A key aspect of the full value of vaccines assessment is to de-risk and incentivize investment in vaccine development and testing. By reducing the reliance on large phase 3 efficacy studies, CHIMs can reduce both development timelines and cost. Positive efficacy results of a single Shigella serotype candidate vaccine in a homologous CHIM may support intervention selection, generate early efficacy signals and contribute to higher success rate of late-stage clinical development. Successful evaluation of a single Shigella serotype candidate vaccine in a homologous CHIM may also help to benchmark expected immune responses in a multivalent candidate vaccine.

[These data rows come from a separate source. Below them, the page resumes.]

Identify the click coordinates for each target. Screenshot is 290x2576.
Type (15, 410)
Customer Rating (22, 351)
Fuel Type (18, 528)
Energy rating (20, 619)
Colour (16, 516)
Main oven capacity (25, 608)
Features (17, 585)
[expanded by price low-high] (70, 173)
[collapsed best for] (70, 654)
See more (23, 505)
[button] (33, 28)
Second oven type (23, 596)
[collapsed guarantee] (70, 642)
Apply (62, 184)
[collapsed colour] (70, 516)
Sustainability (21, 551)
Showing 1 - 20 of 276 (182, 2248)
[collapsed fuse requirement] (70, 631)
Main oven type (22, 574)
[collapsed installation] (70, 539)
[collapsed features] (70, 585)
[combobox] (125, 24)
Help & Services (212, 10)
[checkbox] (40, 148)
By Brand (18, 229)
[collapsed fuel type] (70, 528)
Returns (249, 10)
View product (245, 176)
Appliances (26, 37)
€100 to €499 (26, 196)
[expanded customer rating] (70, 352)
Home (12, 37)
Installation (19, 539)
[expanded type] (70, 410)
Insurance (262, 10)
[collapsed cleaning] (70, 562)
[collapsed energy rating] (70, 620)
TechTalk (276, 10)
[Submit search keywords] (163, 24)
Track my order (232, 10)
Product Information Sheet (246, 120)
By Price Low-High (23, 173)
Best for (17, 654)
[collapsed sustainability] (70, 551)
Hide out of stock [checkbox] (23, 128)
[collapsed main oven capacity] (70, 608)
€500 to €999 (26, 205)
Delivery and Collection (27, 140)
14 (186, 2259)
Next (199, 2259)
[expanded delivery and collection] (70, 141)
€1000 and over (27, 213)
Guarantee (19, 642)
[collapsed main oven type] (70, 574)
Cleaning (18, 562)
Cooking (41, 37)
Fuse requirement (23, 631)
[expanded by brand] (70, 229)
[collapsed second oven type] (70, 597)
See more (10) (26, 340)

5.5. Expanding CHIMs to Other Age Groups

In selected cases, CHIMs may also include vulnerable populations (e.g., immunocompromised, elderly, young children or pregnant women) to assess, in well-controlled situations, CoP and in some cases efficacy that may differ in these populations (e.g., elderly) compared to healthy young adults typically enrolled in CHIMs. Previous arguments have been made to support the extension of Shigella-CHIMs to children in endemic areas, as they are likely to encounter Shigella normally (Giersing et al. 2019). However, the potential risks of childhood experimental challenges currently outweigh any potential benefits, and as a result, Shigella-CHIM development in young children is not recommended. Early efficacy indication of treatment in elderly adults with reduced ability to mount appropriate immune responses might be warranted when balancing the risks associated with a CHIM and the risks associated with large, lengthy and costly field trials. Presently, National Regulatory Agencies in the US (FDA) and in Europe (European Medicine Agency, EMA) do not support the conduct of CHIMs in pediatric populations, pregnant women or immunocompromised subjects (FDA 2011; EMA 2018).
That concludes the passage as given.